Material provided:
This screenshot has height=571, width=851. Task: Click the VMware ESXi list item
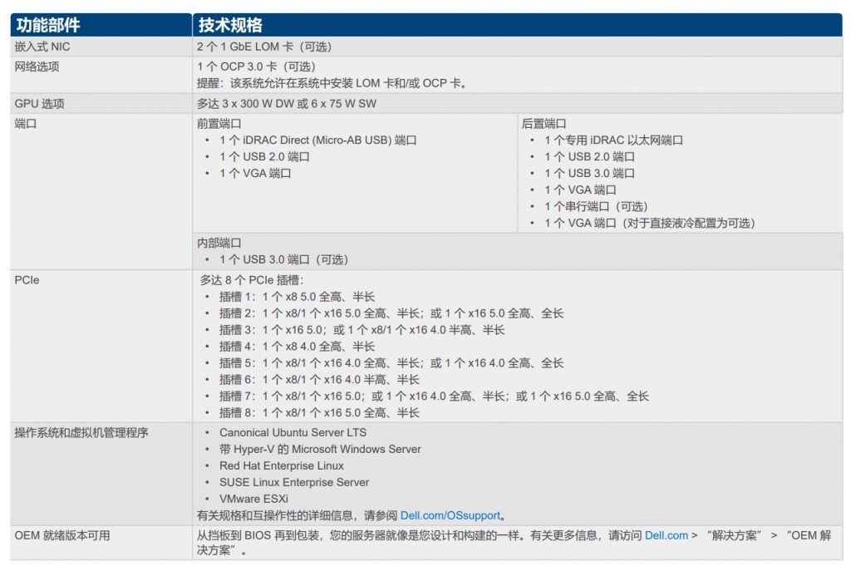pyautogui.click(x=253, y=499)

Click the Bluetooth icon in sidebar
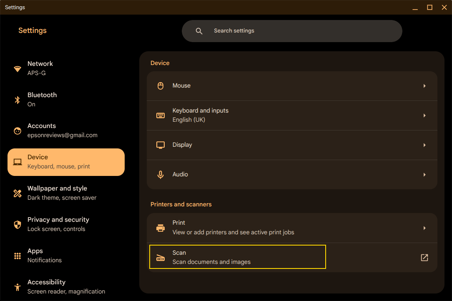(17, 100)
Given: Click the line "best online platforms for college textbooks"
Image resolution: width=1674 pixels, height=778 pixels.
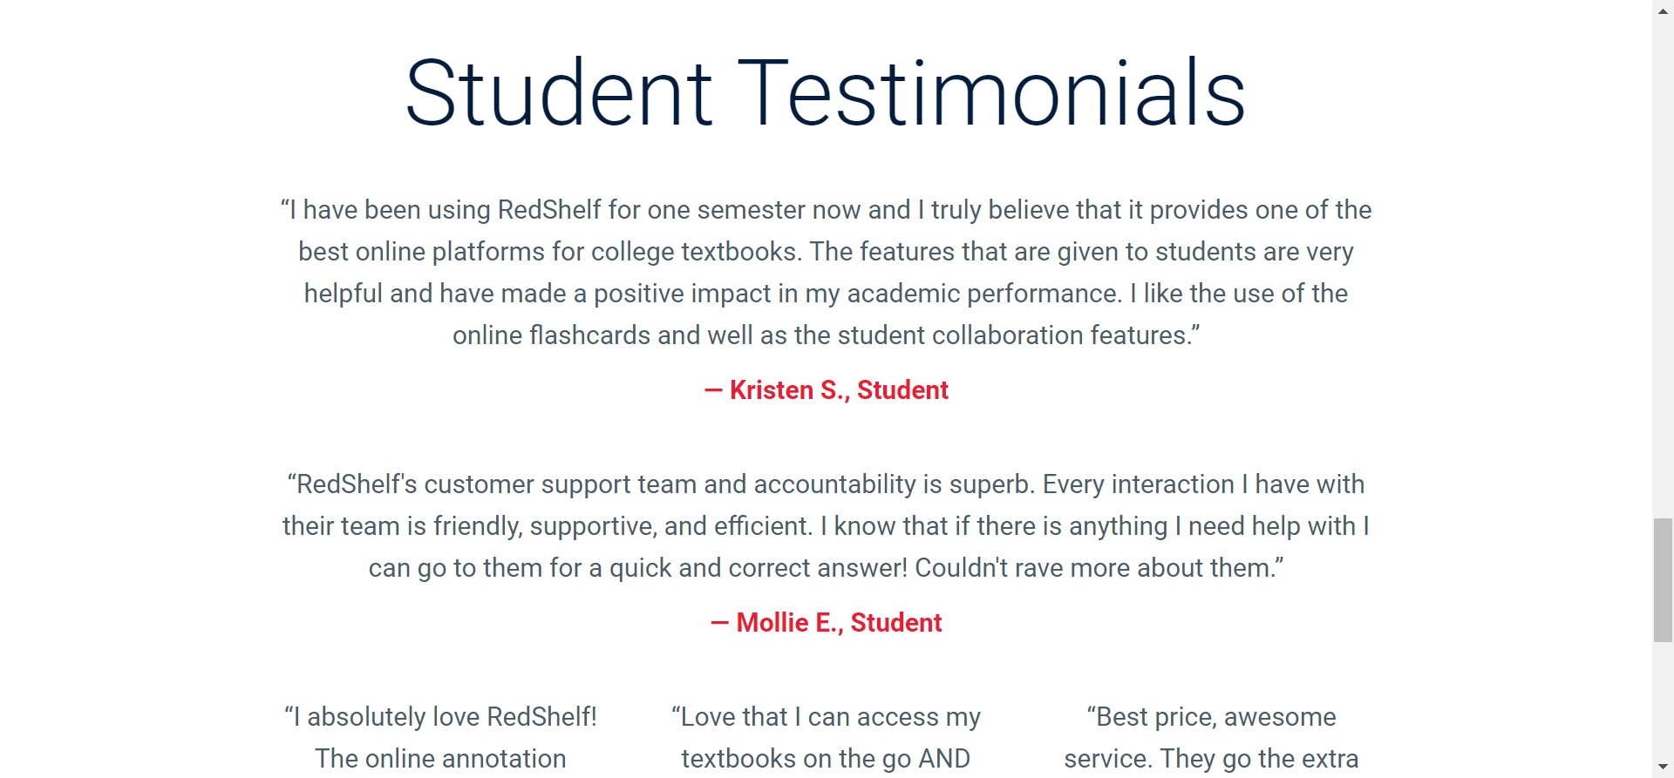Looking at the screenshot, I should (x=826, y=252).
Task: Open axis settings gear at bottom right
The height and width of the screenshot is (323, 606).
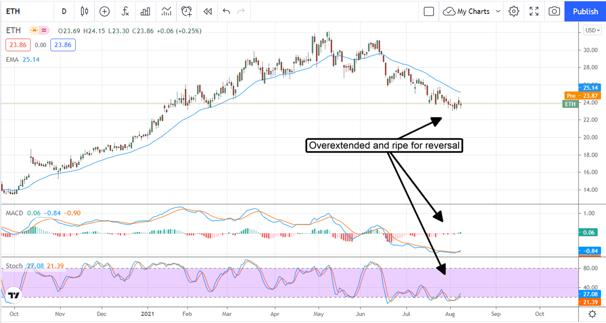Action: click(592, 314)
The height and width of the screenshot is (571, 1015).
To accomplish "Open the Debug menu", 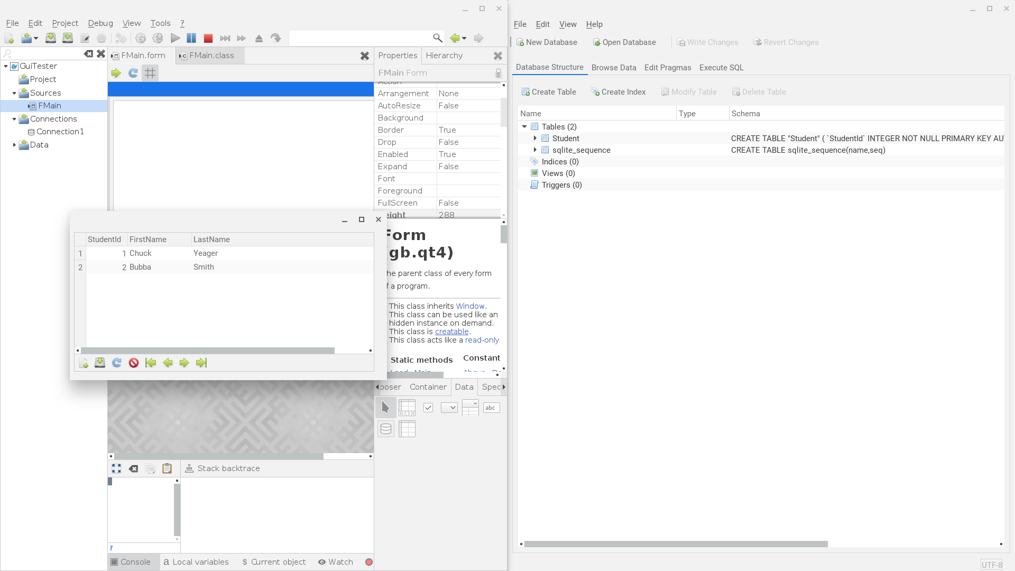I will pos(100,23).
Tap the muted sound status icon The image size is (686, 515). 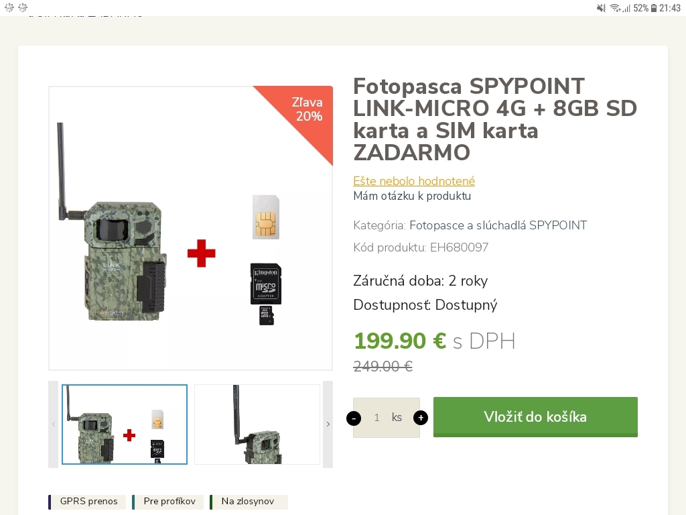pyautogui.click(x=601, y=8)
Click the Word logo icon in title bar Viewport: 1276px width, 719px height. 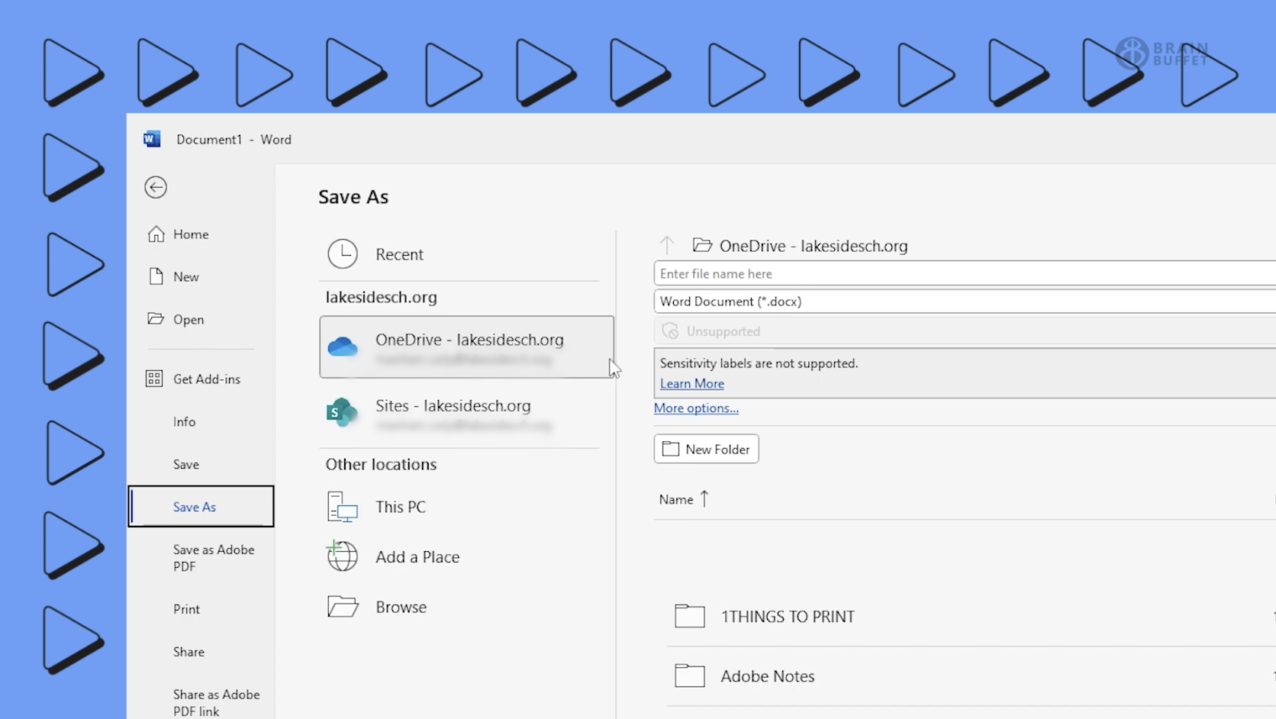(152, 139)
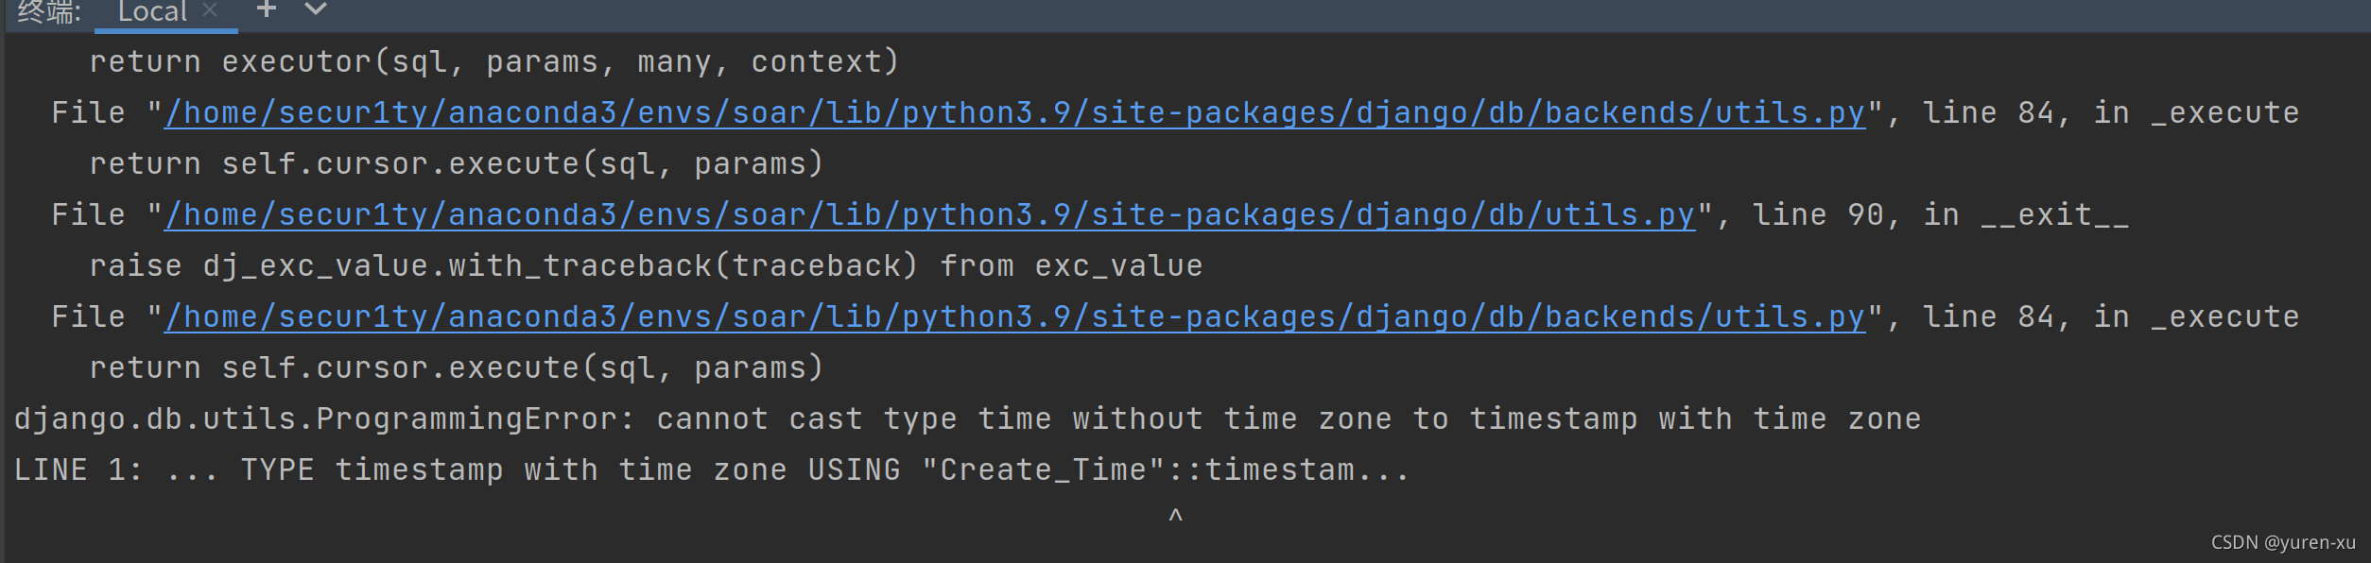Open a new terminal session with the plus icon

click(268, 10)
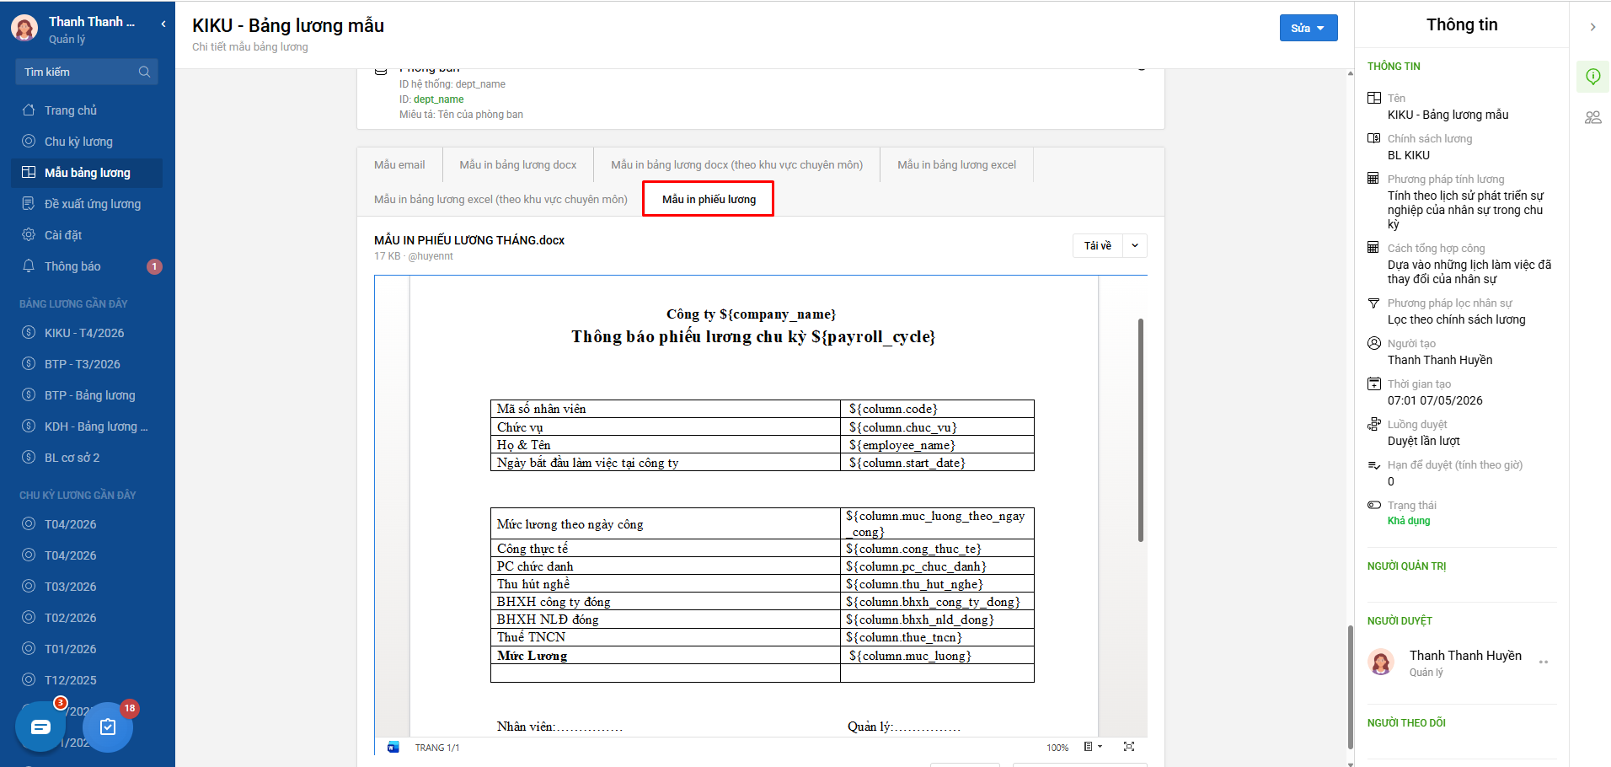This screenshot has height=767, width=1611.
Task: Click the Tải về download button
Action: click(x=1098, y=246)
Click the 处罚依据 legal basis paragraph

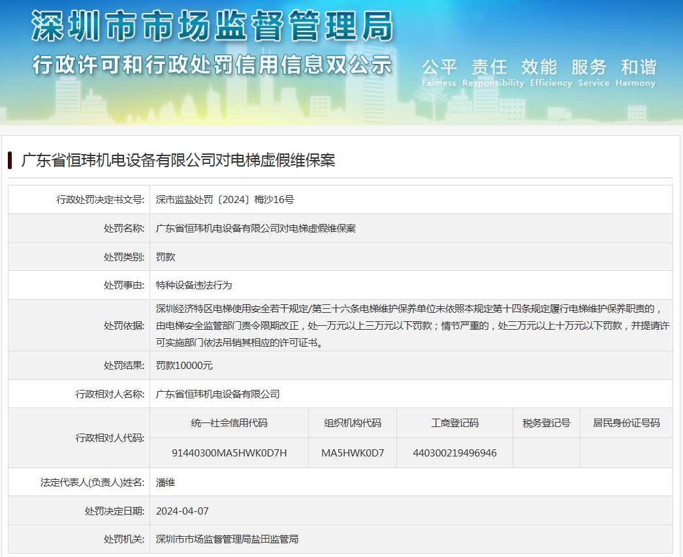click(x=411, y=325)
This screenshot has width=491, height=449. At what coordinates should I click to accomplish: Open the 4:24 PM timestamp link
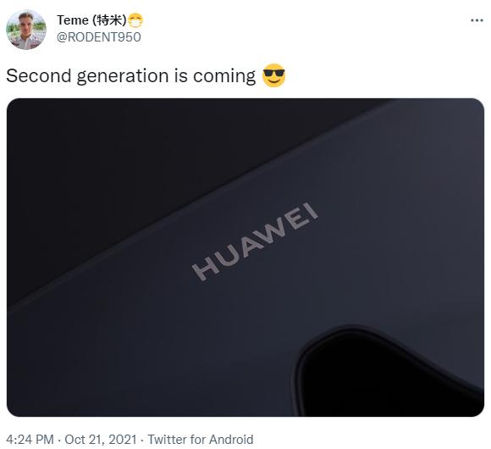click(x=30, y=440)
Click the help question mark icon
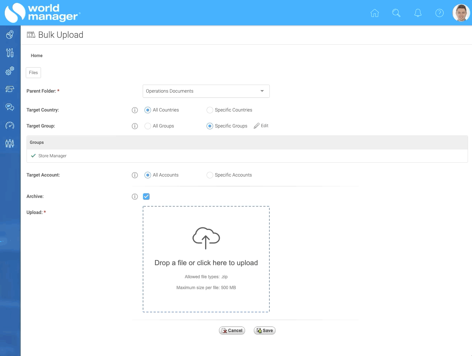 pyautogui.click(x=439, y=13)
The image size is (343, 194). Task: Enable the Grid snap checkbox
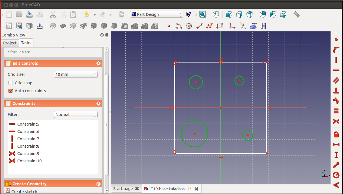pyautogui.click(x=11, y=83)
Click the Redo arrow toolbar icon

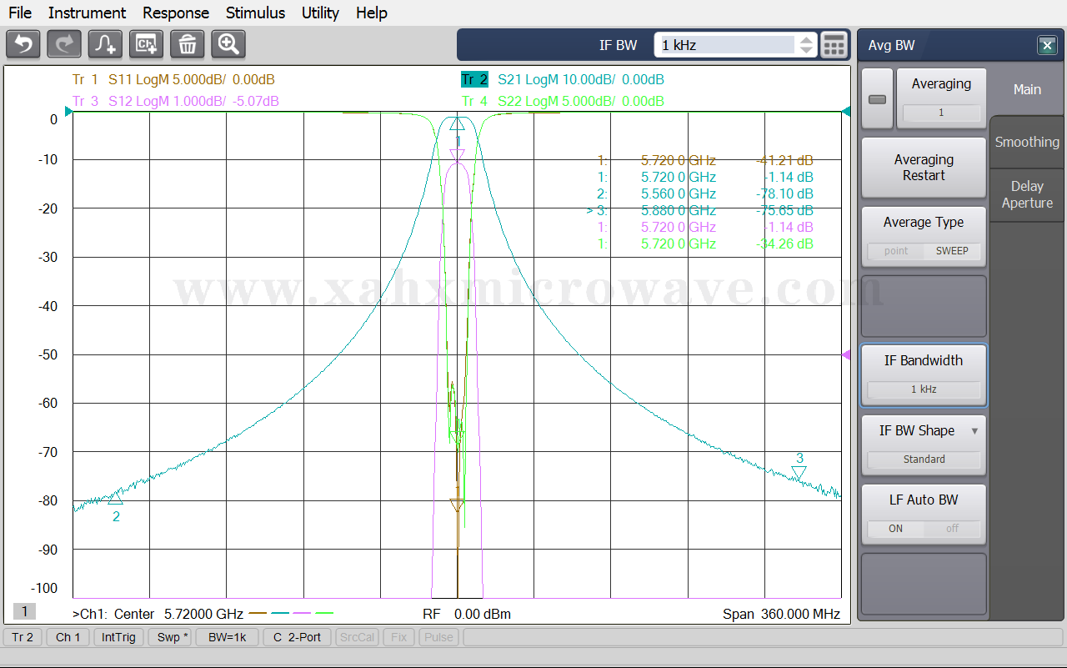pos(64,44)
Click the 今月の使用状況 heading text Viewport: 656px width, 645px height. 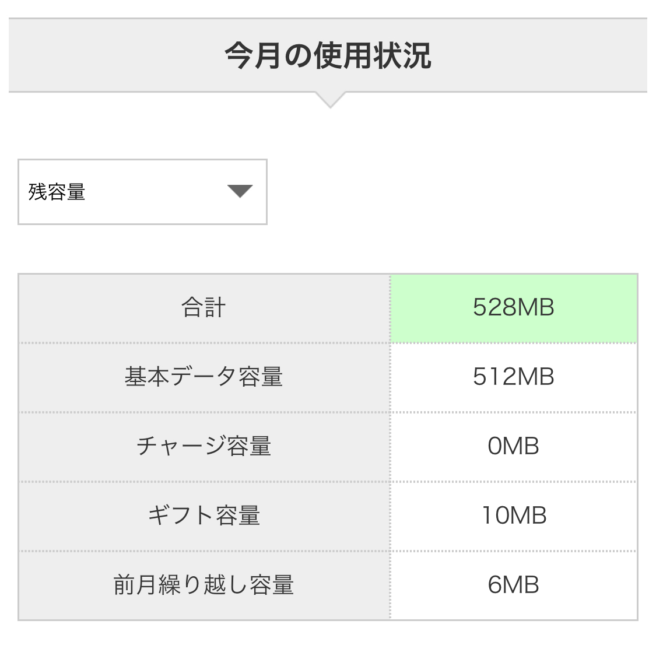coord(328,56)
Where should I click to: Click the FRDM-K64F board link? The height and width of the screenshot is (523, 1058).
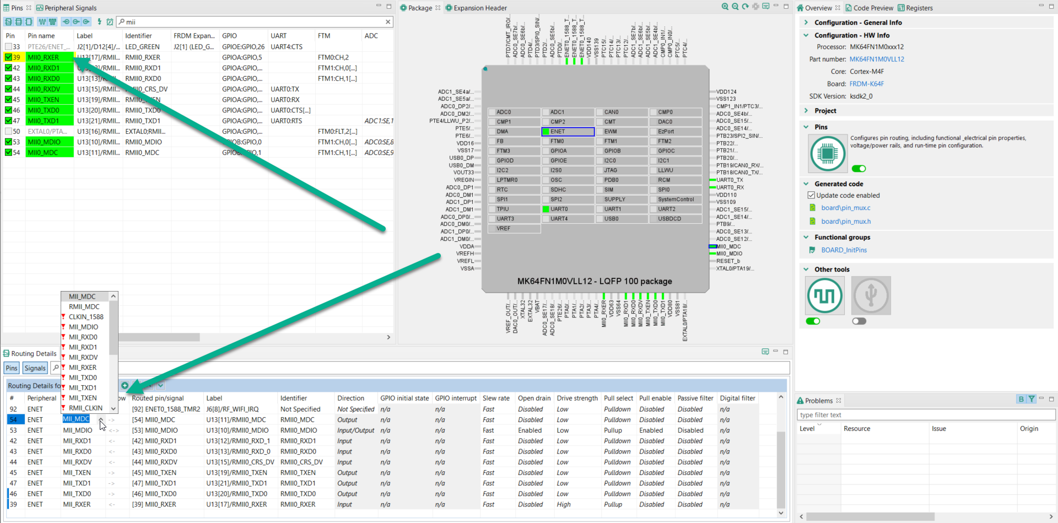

Stated goal: Counting case-sensitively, how many lines in the listing above contain the string "Task"? Reply with the number only.

The result: 4